Dataset items:
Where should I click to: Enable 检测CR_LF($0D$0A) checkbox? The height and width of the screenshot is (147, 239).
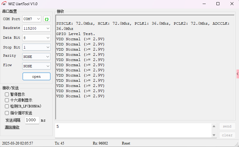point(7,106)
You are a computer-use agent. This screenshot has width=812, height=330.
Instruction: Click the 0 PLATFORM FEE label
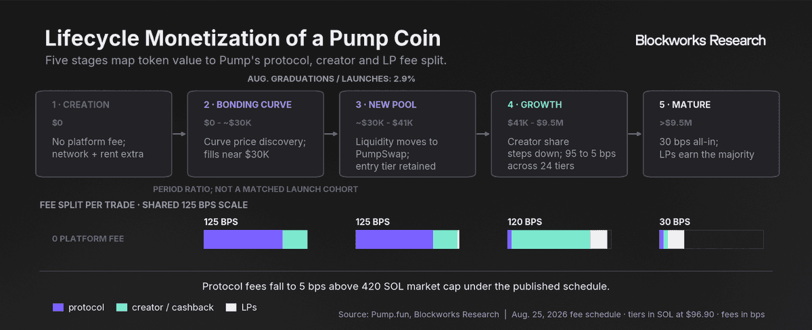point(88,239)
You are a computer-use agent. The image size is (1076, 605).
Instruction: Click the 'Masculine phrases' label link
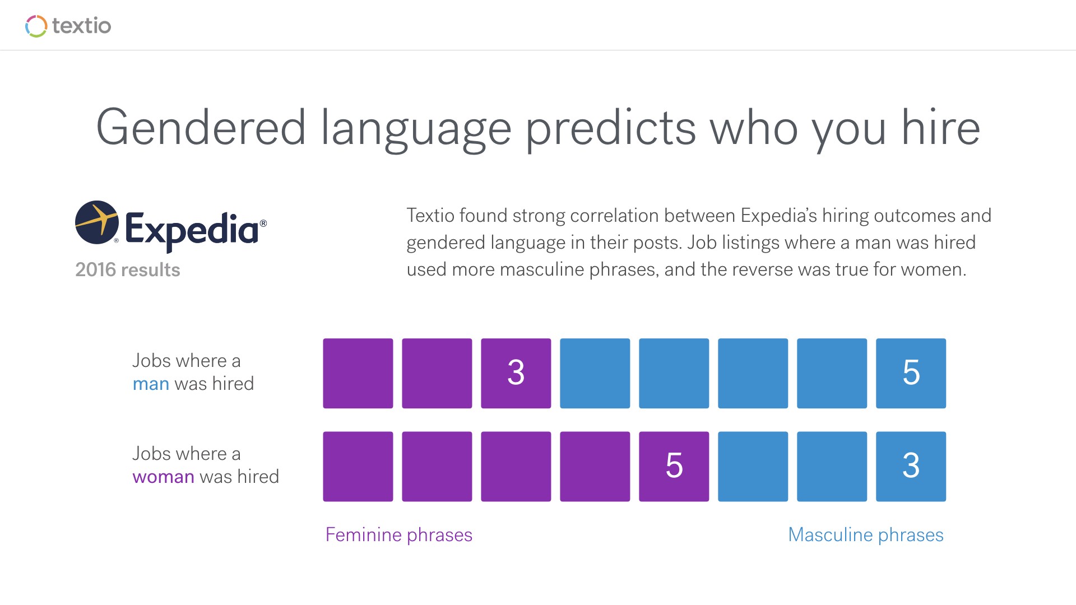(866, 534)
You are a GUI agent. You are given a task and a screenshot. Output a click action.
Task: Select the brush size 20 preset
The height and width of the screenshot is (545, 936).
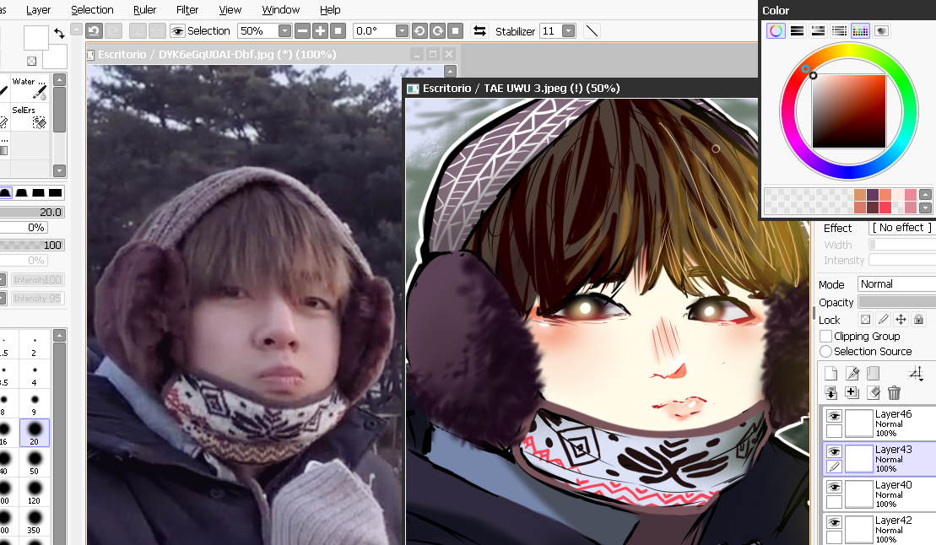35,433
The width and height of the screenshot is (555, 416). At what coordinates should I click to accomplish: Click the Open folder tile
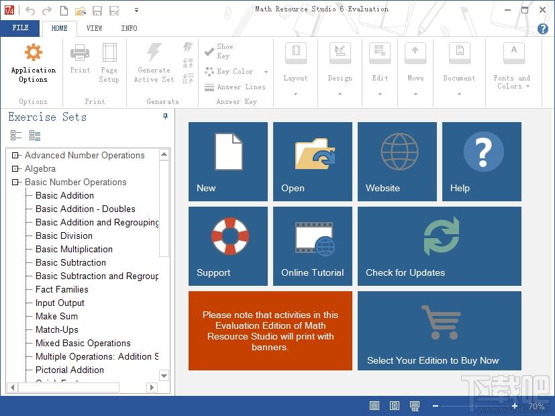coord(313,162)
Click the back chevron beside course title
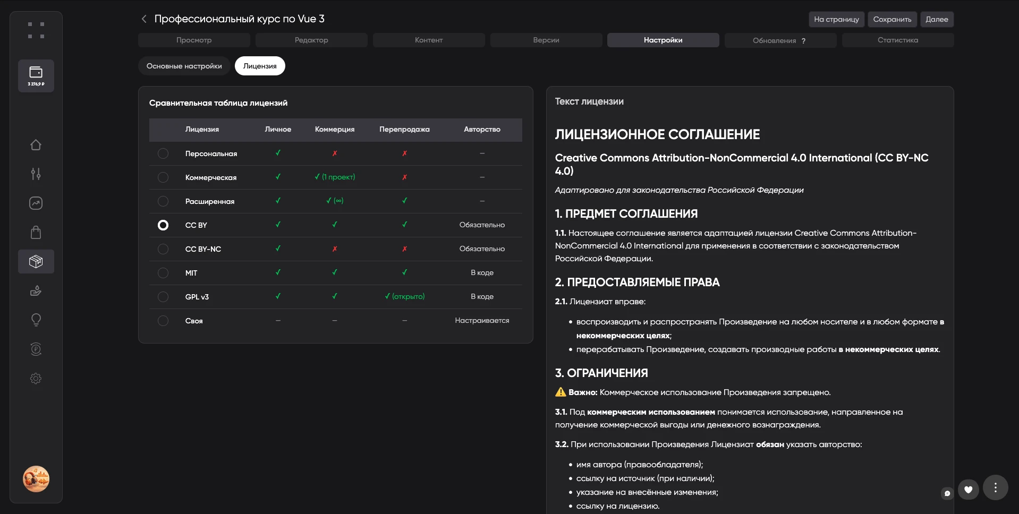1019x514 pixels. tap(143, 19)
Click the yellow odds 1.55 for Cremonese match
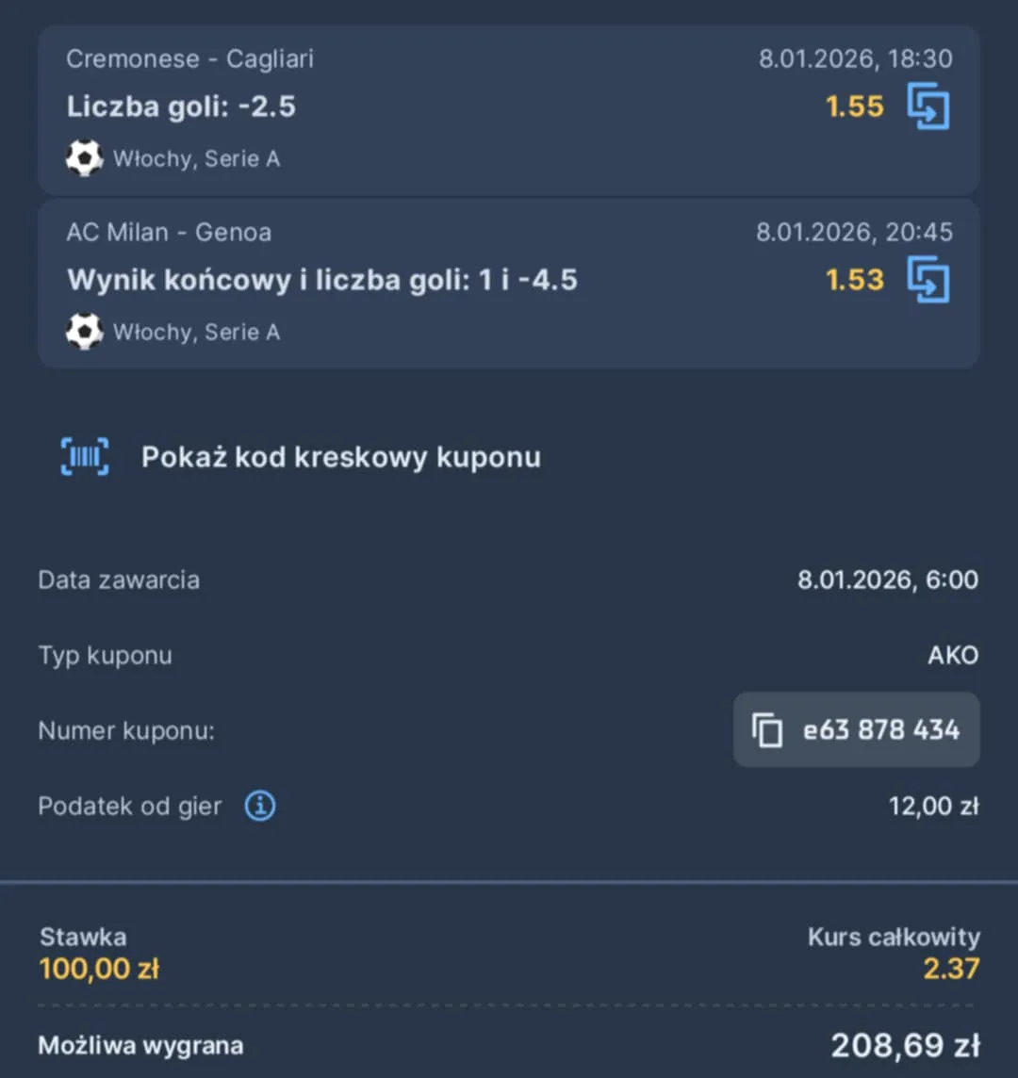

What to do: Please repeat exactly the lines from the one containing "You are a computer-use agent. The" through the last line of the records, both included, and leave out the pictures.

Result of this exercise:
You are a computer-use agent. The image size is (1076, 605).
Instruction: Click the 'Masculine phrases' label link
(866, 534)
You are a GUI agent. You are given a task and a screenshot. Output a click action.
Task: Select the brush size 20 preset
The height and width of the screenshot is (545, 936).
35,433
The width and height of the screenshot is (555, 416). At what coordinates should I click to accomplish: Click the Open folder tile
coord(313,162)
Click the back chevron beside course title
1019x514 pixels. tap(143, 19)
Click the yellow odds 1.55 for Cremonese match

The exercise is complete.